Every year about this time our staff starts fielding safety calls. Is the neighborhood safe? What are your procedures in the case of an emergency? How will you protect our youth from the dangers they will face? We take these concerns seriously, but I struggle with the one-sidedness of questions. I occasionally wonder about the underlying assumptions. Why are “urban” and “safety” so easily tied together? I have a pastor friend who likes to flip questions. For the past number of years I have begun to wonder about safety from the backside. Bringing participants along with their wealth, privilege, prejudices, economic power, and misplaced stereotypes into urban neighborhoods is dangerous. Every group we host is a calculated risk.

A few years ago a friend, Anton Flores, suggested that groups and individuals who were willing to take seriously the danger they posed would do well take a page from environmental ethics known as “leave no trace.”

1. Plan Ahead and Prepare- proper missions planning and preparation helps members accomplish trip goals safely and enjoyably while minimizing damage to natural and cultural resources

2. Travel in a Way that Empowers the Neighborhood- support local culture and businesses when you decide on where to eat and shop. Resist eating at chain restaurants and instead broaden your palate and support locally owned restaurants that offer local cuisine.
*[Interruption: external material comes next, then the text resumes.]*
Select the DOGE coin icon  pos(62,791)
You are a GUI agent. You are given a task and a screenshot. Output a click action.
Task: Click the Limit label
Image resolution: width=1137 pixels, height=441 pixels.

3. Look in a full-length mirror and remove any items that serve as status symbols

4. Take Home What You Find- when you return home, share with others what you discovered to be the strengths of the people you met. Perhaps more importantly than what you did in the name of Christ you should share how the poor reflected Christ to you

5. Maximize your Flight from Consumerism's Impact- true discipleship is about making temporal things small and making eternal things large. Return home and review all the things you lived without and get rid of them! Grow in your generosity and find ways to support efforts to holistically empower the poor around the world.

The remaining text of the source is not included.